■ **SOURCE DOCUMENT**:
•••••
Here is the function I wound up writing that does the job fairly well (as far as I can tell anyway).
I am certainly open for improvement suggestions if anyone has any. Thanks.
function cleanWordPaste( in_word_text ) {
var tmp = document.createElement("DIV");
tmp.innerHTML = in_word_text;
var newString = tmp.textContent||tmp.innerText;
// this next piece converts line breaks into break tags
// and removes the seemingly endless crap code
newString = newString.replace(/\n\n/g, "<br />").replace(/.*<!--.*-->/g,"");
// this next piece removes any break tags (up to 10) at beginning
for ( i=0; i<10; i++ ) {
if ( newString.substr(0,6)=="<br />" ) {
newString = newString.replace("<br />", "");
}
}
return newString;
}
Hope this is helpful to some of you.

You can either use the full CKEditor which cleans on paste, or look at the source.

I am using this:
$(body_doc).find('body').bind('paste',function(e){
var rte = $(this);
_activeRTEData = $(rte).html();
beginLen = $.trim($(rte).html()).length;
setTimeout(function(){
var text = $(rte).html();
var newLen = $.trim(text).length;
//identify the first char that changed to determine caret location
caret = 0;
for(i=0;i < newLen; i++){
if(_activeRTEData[i] != text[i]){
caret = i-1;
break;
}
}
var origText = text.slice(0,caret);
var newText = text.slice(caret, newLen - beginLen + caret + 4);
var tailText = text.slice(newLen - beginLen + caret + 4, newLen);
var newText = newText.replace(/(.*(?:endif-->))|([ ]?<[^>]*>[ ]?)|( )|([^}]*})/g,'');
newText = newText.replace(/[·]/g,'');
$(rte).html(origText + newText + tailText);
$(rte).contents().last().focus();
},100);
});
body_doc is the editable iframe, if you are using an editable div you could drop out the .find('body') part. Basically it detects a paste event, checks the location cleans the new text and then places the cleaned text back where it was pasted. (Sounds confusing... but it's not really as bad as it sounds.
•••••
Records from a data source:

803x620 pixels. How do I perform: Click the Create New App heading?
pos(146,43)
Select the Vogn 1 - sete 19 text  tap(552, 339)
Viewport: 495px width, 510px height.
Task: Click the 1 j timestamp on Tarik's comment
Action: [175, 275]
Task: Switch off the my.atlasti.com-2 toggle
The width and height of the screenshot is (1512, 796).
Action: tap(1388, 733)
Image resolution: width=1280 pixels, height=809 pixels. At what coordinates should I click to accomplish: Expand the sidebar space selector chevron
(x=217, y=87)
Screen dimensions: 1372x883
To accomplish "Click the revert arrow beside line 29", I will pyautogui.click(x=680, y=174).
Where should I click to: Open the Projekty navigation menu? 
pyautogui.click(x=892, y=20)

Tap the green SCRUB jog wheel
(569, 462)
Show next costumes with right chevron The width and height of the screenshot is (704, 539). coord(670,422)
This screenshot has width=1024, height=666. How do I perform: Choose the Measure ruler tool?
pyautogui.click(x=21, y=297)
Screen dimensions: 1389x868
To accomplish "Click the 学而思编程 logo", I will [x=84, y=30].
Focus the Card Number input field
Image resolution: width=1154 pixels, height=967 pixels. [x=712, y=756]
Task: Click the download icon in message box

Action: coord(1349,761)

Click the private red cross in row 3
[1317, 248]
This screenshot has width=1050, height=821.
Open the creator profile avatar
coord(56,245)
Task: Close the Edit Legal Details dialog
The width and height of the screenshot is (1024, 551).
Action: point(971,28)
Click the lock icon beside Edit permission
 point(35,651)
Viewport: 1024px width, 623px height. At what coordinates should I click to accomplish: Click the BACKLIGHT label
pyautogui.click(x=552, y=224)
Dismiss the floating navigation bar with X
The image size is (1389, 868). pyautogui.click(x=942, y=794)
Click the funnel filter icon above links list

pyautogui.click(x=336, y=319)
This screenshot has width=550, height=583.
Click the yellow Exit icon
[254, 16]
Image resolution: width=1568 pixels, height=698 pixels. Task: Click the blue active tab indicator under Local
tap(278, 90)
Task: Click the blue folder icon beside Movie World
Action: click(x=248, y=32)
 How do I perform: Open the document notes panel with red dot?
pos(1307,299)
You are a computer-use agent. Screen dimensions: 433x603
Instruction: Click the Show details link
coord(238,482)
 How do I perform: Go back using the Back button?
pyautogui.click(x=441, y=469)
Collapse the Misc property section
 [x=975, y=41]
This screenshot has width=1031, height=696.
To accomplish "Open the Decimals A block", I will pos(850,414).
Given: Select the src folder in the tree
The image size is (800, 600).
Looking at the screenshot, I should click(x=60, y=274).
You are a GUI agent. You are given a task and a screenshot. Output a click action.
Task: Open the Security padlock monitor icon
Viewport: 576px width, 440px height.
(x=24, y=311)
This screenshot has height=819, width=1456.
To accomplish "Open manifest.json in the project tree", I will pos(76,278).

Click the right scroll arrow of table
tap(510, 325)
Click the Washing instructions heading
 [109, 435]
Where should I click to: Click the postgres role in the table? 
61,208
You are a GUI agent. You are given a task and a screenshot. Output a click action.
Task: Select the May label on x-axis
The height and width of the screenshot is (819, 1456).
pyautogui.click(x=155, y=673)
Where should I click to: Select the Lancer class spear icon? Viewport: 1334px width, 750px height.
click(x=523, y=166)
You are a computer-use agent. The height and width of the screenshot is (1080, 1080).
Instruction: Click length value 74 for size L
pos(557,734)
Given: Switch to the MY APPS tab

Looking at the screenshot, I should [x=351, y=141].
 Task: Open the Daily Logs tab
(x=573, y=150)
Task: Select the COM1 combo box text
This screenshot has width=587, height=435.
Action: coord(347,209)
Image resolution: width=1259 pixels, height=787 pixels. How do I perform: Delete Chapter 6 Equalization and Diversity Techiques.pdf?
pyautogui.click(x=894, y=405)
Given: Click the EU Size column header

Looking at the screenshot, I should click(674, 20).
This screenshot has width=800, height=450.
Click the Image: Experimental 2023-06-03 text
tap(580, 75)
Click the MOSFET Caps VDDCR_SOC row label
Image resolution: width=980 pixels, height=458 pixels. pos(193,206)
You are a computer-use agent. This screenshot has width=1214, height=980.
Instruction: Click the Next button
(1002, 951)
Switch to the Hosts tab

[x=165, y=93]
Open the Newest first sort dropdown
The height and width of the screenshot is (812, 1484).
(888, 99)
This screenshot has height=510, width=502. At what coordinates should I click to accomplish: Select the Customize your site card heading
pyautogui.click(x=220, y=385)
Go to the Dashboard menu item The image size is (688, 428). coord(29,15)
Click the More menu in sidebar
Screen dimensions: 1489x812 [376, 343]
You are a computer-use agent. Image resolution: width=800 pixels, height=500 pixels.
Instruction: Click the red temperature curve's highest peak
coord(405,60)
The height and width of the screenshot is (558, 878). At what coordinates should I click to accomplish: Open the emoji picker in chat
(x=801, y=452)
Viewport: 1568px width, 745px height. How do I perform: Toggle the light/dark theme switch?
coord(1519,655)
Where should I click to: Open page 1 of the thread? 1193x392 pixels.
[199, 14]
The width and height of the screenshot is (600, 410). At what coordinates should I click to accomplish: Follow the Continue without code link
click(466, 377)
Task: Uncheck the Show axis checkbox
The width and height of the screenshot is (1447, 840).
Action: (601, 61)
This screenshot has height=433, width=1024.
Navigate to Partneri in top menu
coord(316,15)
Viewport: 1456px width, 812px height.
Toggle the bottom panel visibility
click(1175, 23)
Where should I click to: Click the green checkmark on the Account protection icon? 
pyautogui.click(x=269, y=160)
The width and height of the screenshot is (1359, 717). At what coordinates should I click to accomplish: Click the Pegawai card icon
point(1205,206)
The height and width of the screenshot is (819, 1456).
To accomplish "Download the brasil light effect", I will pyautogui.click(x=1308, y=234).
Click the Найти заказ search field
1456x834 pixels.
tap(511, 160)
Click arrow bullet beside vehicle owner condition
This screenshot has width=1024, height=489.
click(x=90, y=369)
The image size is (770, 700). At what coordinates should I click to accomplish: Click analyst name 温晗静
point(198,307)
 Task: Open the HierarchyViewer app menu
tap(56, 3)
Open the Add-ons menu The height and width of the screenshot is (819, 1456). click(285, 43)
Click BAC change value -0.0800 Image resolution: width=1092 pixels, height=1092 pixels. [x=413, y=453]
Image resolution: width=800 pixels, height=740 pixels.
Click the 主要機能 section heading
•••••
■ **INSTRUCTION**: In the forum thread on cleaning text pasted from Word, what is the maximum number of break tags at the beginning that the cleanWordPaste function removes?

■ **THE REPLY**: Up to 10.